"Jadi, kami membuat pengaduan berdasarkan keresahan kami para dosen maupun pegawai di Universitas Muhammadiyah Sumatera Utara ini. Karena gaji atau honor yang kami terima tidak sesuai atau kurang dari upah minimun kota (UMK) yang telah ditetapkan yaitu Rp 3 juta," ungkap Gunawan.

Dosen yang sejak tahun 2005 mengajar disitu mengaku bahwa kedua laporan itu dilakukan secara terpisah. Pertama di buat laporan pengaduan dugaan melanggar tindak pidana Undang-Undang Nomor 13 tentang Ketenagakerjaan pasal 185 ayat 1 junto pasal 90 ayat 1, sesuai dengan nomor STTLP/B/196/II/2023.

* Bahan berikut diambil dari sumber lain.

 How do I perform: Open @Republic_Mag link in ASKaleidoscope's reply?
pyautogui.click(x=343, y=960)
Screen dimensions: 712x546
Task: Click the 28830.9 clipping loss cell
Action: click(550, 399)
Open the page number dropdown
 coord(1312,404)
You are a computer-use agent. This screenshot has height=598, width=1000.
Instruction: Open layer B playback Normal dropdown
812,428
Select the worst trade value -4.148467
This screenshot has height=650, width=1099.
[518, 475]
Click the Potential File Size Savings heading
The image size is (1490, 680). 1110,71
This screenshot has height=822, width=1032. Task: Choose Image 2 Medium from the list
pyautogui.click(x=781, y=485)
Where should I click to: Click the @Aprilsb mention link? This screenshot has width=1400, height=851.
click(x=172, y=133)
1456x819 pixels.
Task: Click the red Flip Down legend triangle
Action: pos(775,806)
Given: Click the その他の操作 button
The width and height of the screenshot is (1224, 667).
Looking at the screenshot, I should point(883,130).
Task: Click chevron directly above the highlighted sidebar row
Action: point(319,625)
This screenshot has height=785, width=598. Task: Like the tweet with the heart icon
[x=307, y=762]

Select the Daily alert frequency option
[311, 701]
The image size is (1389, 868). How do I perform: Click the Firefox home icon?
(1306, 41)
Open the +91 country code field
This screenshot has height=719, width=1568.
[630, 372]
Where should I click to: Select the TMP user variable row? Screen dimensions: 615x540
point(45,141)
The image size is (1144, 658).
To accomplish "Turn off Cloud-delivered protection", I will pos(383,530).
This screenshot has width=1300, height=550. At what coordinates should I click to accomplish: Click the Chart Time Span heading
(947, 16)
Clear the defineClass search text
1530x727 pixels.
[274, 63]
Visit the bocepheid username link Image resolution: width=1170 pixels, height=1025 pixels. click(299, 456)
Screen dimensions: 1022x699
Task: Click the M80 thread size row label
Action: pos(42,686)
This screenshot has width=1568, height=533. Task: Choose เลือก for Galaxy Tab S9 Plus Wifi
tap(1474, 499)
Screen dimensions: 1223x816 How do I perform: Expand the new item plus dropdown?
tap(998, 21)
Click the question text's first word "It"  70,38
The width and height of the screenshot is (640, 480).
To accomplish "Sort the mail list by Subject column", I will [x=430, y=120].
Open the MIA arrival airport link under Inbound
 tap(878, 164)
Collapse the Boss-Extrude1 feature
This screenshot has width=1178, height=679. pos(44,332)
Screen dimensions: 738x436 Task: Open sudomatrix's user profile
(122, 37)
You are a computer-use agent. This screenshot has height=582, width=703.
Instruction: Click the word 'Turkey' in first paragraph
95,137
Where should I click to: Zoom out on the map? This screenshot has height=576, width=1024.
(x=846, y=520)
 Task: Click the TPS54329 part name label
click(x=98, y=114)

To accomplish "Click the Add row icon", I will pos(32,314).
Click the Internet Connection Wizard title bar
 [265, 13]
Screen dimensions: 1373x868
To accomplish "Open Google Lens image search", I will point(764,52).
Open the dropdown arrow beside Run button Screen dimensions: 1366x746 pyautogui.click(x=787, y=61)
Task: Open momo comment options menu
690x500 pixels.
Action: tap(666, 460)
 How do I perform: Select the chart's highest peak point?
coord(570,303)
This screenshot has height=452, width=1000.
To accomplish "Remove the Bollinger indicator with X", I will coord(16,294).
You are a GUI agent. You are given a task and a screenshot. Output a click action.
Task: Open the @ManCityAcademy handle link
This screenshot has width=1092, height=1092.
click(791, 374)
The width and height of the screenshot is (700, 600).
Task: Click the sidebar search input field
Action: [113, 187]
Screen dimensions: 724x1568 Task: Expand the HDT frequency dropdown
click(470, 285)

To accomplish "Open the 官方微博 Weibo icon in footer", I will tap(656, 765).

Selanjutnya, laporan beberapa dosen ini mengenai dugaan penipuan dan penggelapan penggajian yang tidak sesuai. Pihak universitas melaporkan ke BPJS Ketenagakerjaan bahwa gaji dosen mencapai Rp 3 juta. Padahal, mereka menerima merima gaji atau honor masih di bawah dari Rp 2 juta.

"Jadi, diduga terjadi penipuan atau penggelapan. Bahkan, kami sudah mendapatkan dokumen pendukung bahwa pihak universitas melapor bahwa dosen di universitas ini gajinya mencapai Rp 3 juta. Jadi, jelas terjadi dugaan penipuan," tegasnya.

Selanjutnya, pihak pelapor mendatangi Mapolda Sumatera Utara dalam rangka mempertanyakan dua laporan yang telah diadukannya.